Trump, NATO, and Establishment Hysteria

Trump-Dedication-Brussels

Now that the dust has settled on President Donald Trump’s first foreign trip, we can assess the damage. The conventional hysteria notwithstanding, Trump’s rudeness towards NATO allies did not reveal his intention to abandon them and end U.S. global leadership. It’s actually worse than that, at least from our perspective. Trump is alienating allies without reducing U.S. defense commitments to them. He isn’t surrendering U.S. leadership so much as defiling it.

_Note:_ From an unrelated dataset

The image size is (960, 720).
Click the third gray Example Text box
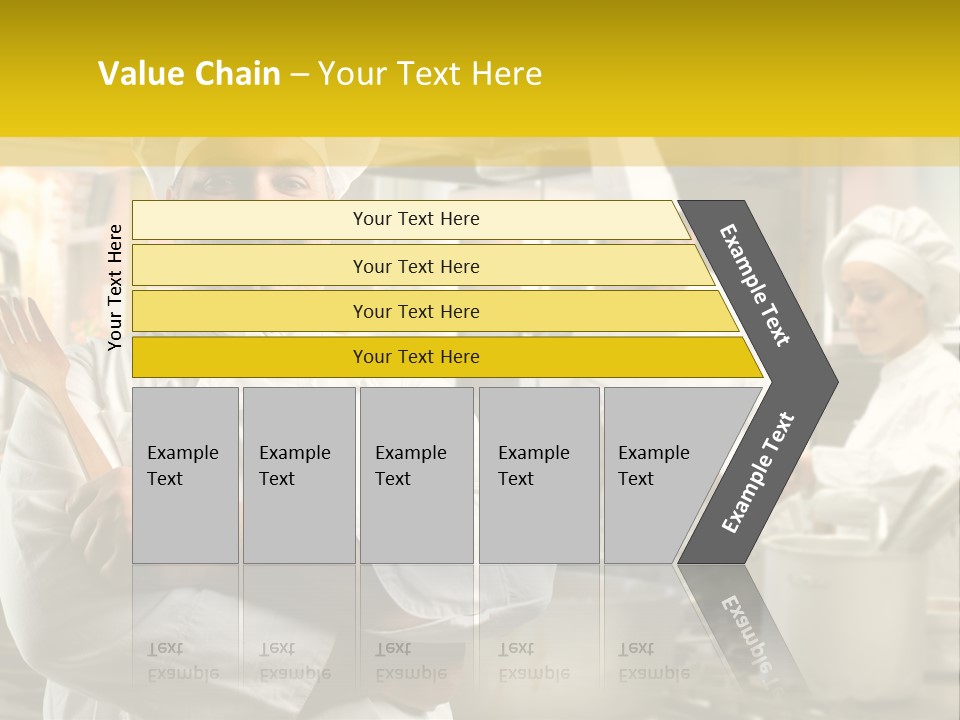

You probably don’t need us to remind you that the president’s trip last month began as a carnival of Arabian pomp, hostility towards Iran, praise for autocracy, geographic ignorance, and memeready awkwardness. Then things took a darker turn in Brussels. Attending a meeting of the heads of NATO states, Trump welcomed Montenegro to NATO by shoving aside its prime minister to get center stage for a photograph, hectored allies to spend more, and defied expectations — even his advisors’ — by refusing to endorse Article 5 of the alliance’s founding treaty, which calls for collective defense. It went worse behind the scenes, we now know. Trump again tried to go around the European Union to win trade concessions from Germany and mentioned getting “back-pay” from NATO allies. At the subsequent G-7 meeting, the president fended off requests to keep the United States in the Paris Climate Accord and pulled out shortly after returning home.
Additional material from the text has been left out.